Mary Vogel, a Portland-based urban planner, said she was happy there was a master plan for the development rather than a “helter skelter” approach to building. Nonetheless, she said, the city could do more to emphasize in-fill development to meet the needs of younger residents.
“The generation currently moving into housing, millennials, are the most urban cohort since World War II,” Vogel said. “They’re the ones who might want to move to downtown Camas.”
Jim Metzger, a Camas pilot, said he was concerned about how close the development would be to the airfield and how it could affect pilots on approach. He offered to fly the councilors above the Lacamas Northshore parcels to give them a pilot’s-eye view of the project.
Heart of growth plans
Proponents of the project, meanwhile, said it would be good for Camas’ growth.
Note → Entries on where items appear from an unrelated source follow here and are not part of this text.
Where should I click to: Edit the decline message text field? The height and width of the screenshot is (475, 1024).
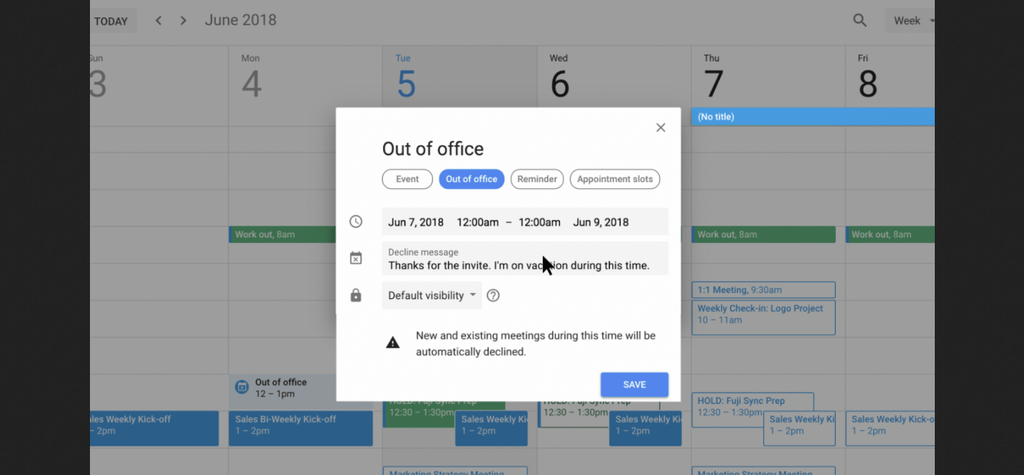519,265
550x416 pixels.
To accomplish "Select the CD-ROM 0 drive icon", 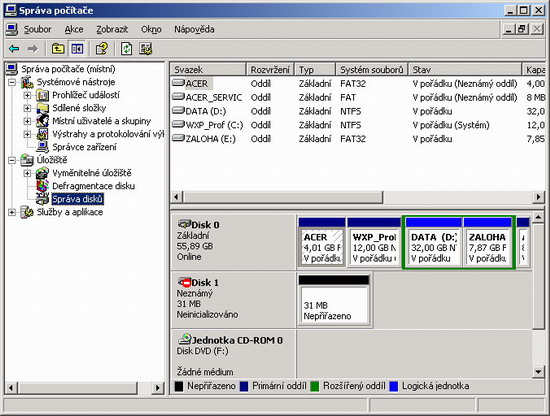I will point(185,339).
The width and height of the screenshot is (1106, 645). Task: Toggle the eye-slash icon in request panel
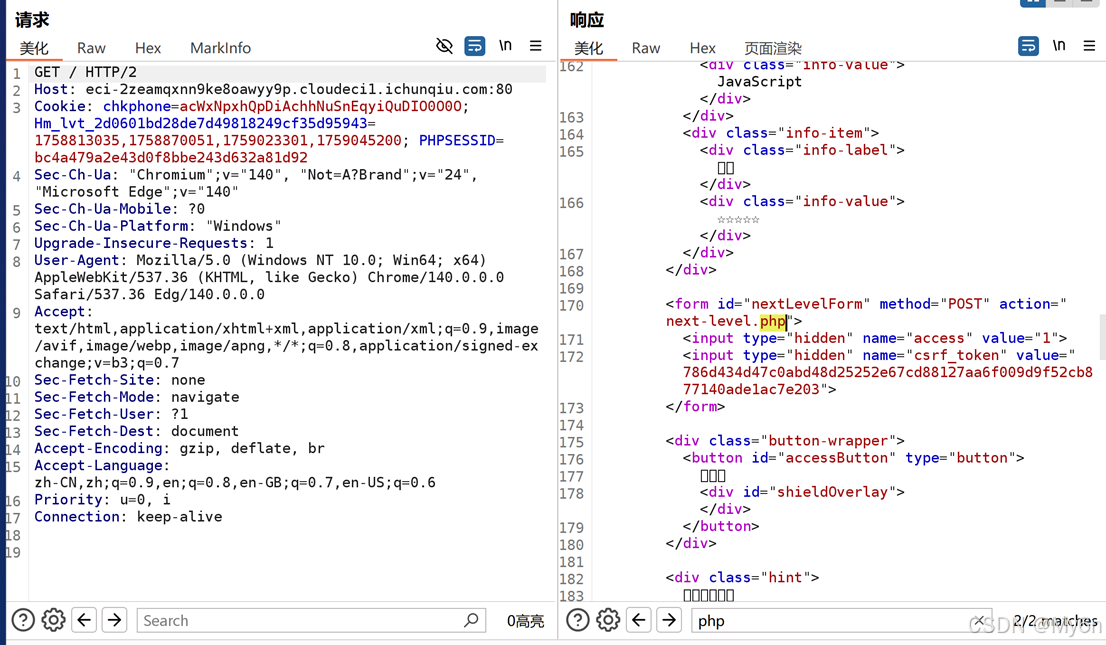click(x=444, y=46)
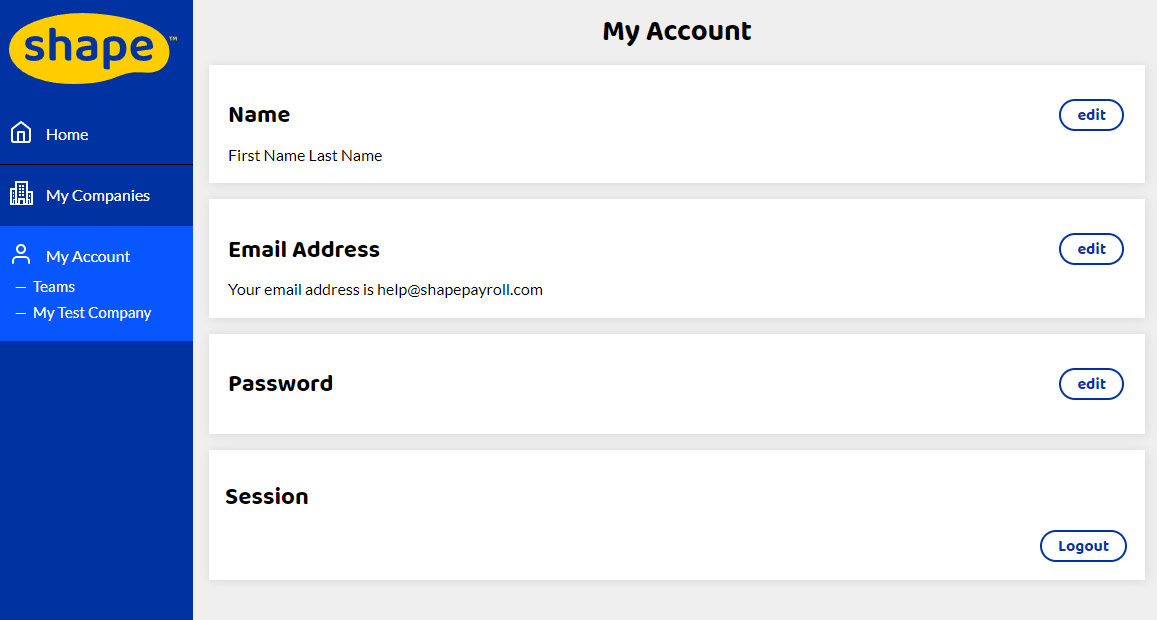Edit the Name section
The image size is (1157, 620).
(1091, 115)
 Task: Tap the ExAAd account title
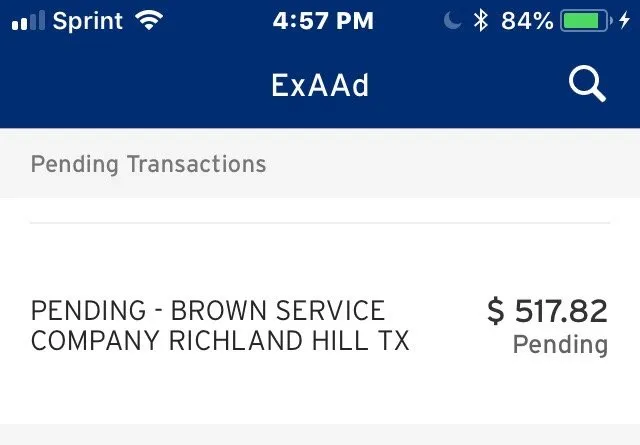pyautogui.click(x=320, y=86)
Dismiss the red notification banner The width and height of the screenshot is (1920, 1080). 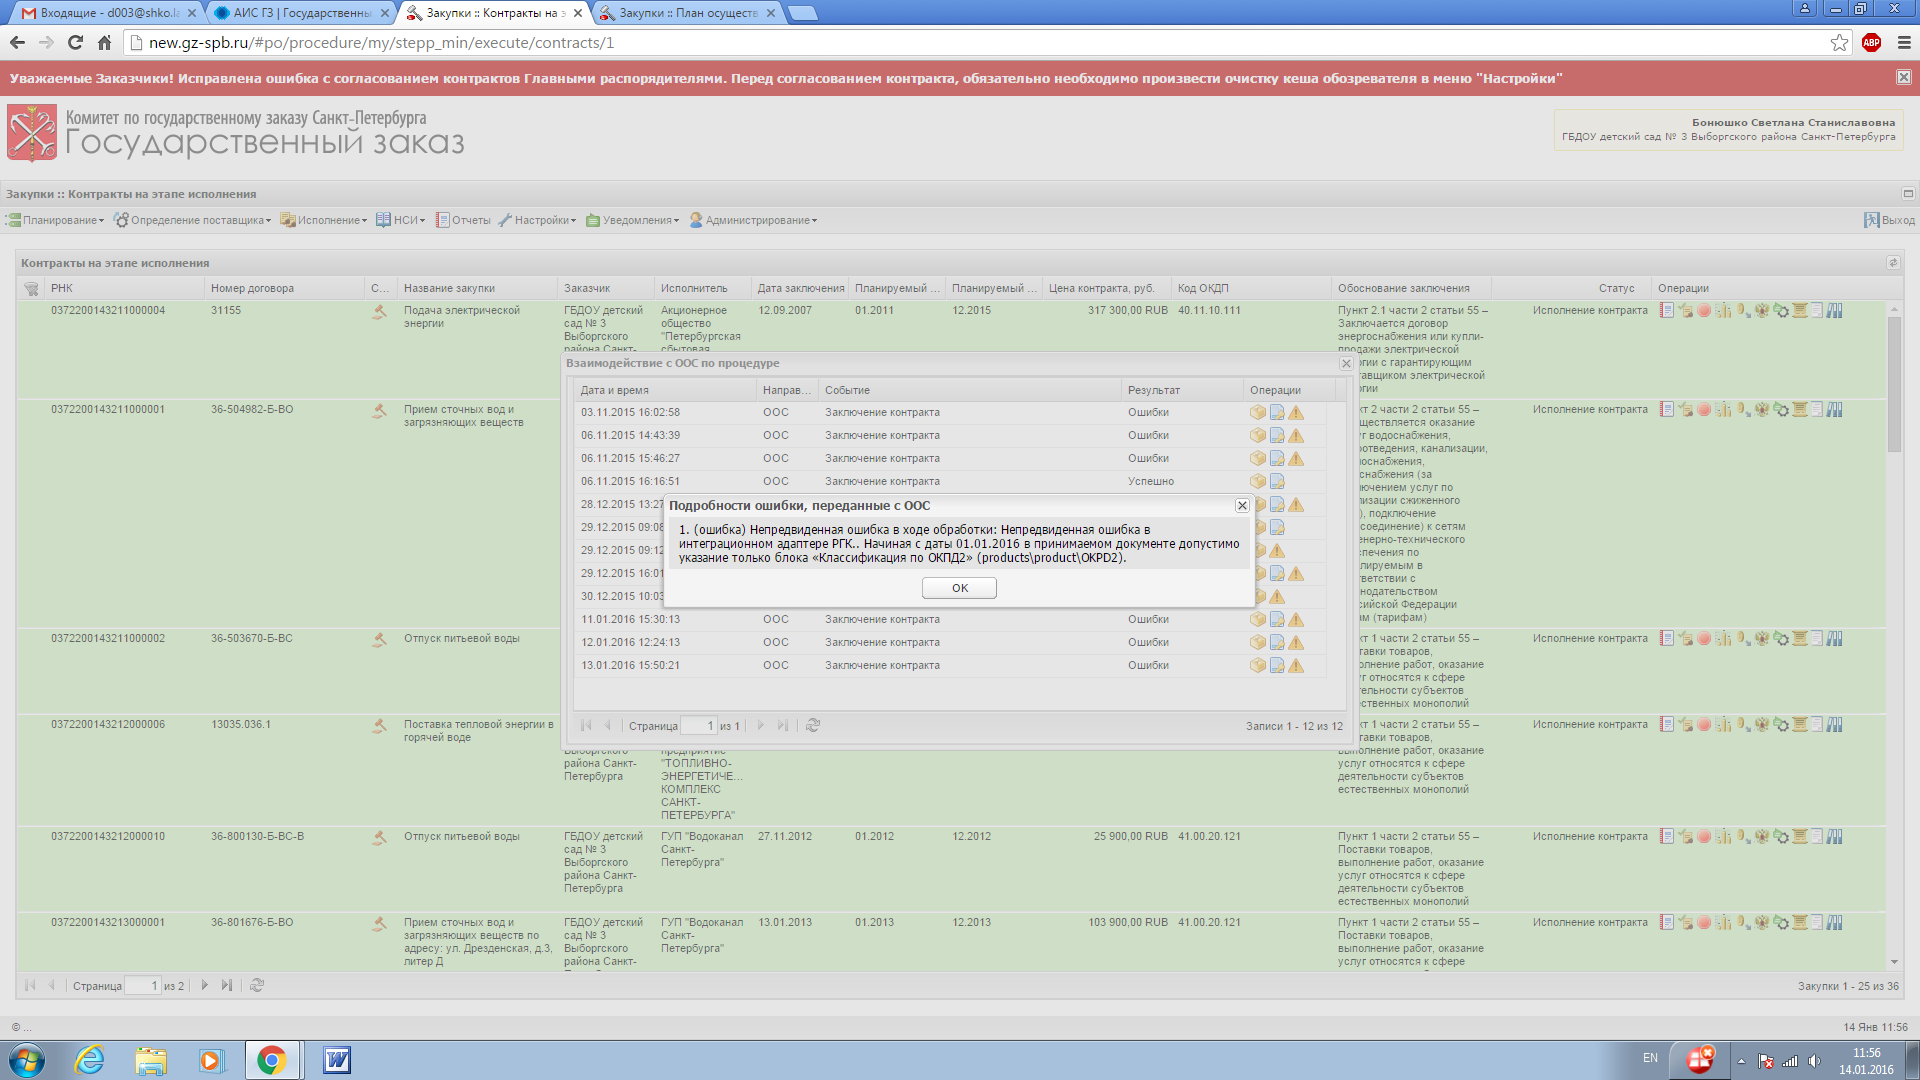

“This has been a vetted project, and a great opportunity for the city,” said Kim Logan, a representative for Lacamas Northshore’s second-largest ownership group, the Mills family.
The city also agrees that the project could be at the heart of its growth plans.
About 313 acres of the property has been set aside for industrial development.
How that development might take shape is unclear, however. Land currently owned by the Johnston Dairy could be transformed
into a commerce park with one anchor tenant, or it could be split up.
Schools, trails and other amenities are expected to take root around the properties as they develop. The city has discussed the possibility of new schools with the Camas School District.
The city council also held a hearing Tuesday on amendments to the city’s 2013 comprehensive plan. Beginning next year, the city will undergo a two-year update to the plan, a requirement of the state’s Growth Management Act.
The city annexed the Lacamas Northshore land in 2008, in part to help the city reach its population target of 34,800 over 20 years. If Camas’ population increases as projected, it will need approximately 5,710 additional dwelling units, the city estimates.